Diagnosis. In certain cases, diagnosis is possible, and even easy, but in others it is extremely difficult and almost impossible.

Prognosis. The prognosis is always grave, for if the lesions in the liver do not produce death, as usually happens, they so profoundly affect the animals’ general state, that it is no longer worth while to keep them alive.

No practical treatment exists. In exceptional cases it certainly might be possible, although in the large herbivora always difficult, to expose the liver and to puncture and evacuate the contents of some of the cysts; but the result would be illusory, because some vesicles would always be inaccessible, and economically intervention would be incomplete and useless.

Fig. 133.—Pig’s liver with echinococcus cysts. (After Railliet.)

Although there is no useful method of treatment, prophylaxis is possible and valuable. It consists in preventing the development of tæniæ in farm and sporting dogs. For this purpose it is sufficient to prevent their obtaining raw offal containing vesicles of echinococci from sheep, oxen, or pigs, and also to free them from any helminths which they may harbour. In this way they no longer spread eggs of tæniæ with their fæces in the neighbourhood of ponds or drinking places, and the cattle do not ingest the embryos.

SUPPURATIVE ECHINOCOCCOSIS.

Causation. Simple echinococcosis may remain undetected for a long time, and young animals affected with it may grow up without exhibiting marked general disturbance. The old echinococci end by degenerating, the wall of the cyst becomes modified, the liquid it contains, turbid, lactescent, then caseous; the vesicle becomes wrinkled, and finally nothing resembling the primary vesicle remains. The liquid is soon absorbed, and the primary cyst is only represented by a caseous magma, which undergoes calcareous infiltration and progressive atrophy.

Under other circumstances the development of the echinococcus vesicles is less regular; they may become accidentally infected and transformed into encysted abscesses, constituting suppurative echinococcosis of the liver. The membrane of the vesicles usually resists the passage of microbes, but the fibrous tissue surrounding the cyst is very vascular; and if, in consequence of vascular disturbance in the liver (which may result simply from feeding, trifling infection or other visceral disease), the blood should for a short time be infected, microbes penetrate through solutions of continuity in the wall of the vesicle, which becomes a centre of suppuration.

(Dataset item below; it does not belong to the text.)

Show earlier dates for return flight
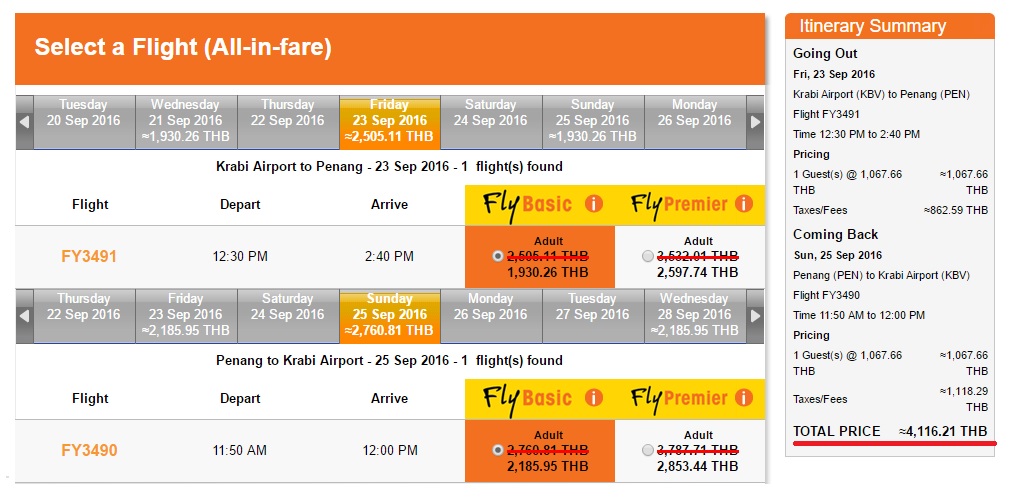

The liquid becomes turbid, the primary cyst is transformed into an abscess, and suppurative echinococcosis is set up.

Symptoms. The general condition resulting from the development of suppuration in echinococcus cysts is very different from that of true echinococcosis. If the abscess develops rapidly, acute generalised peritonitis or localised peritonitis of the right anterior abdominal region may almost immediately occur, producing all the characteristic symptoms of ordinary peritonitis. In all cases, even in the absence of well-marked peritonitis, perihepatitis occurs, and the liver becomes adherent to the posterior surface of the diaphragm, to the hypochondriac region, to the abdominal wall, or to one of the gastric compartments.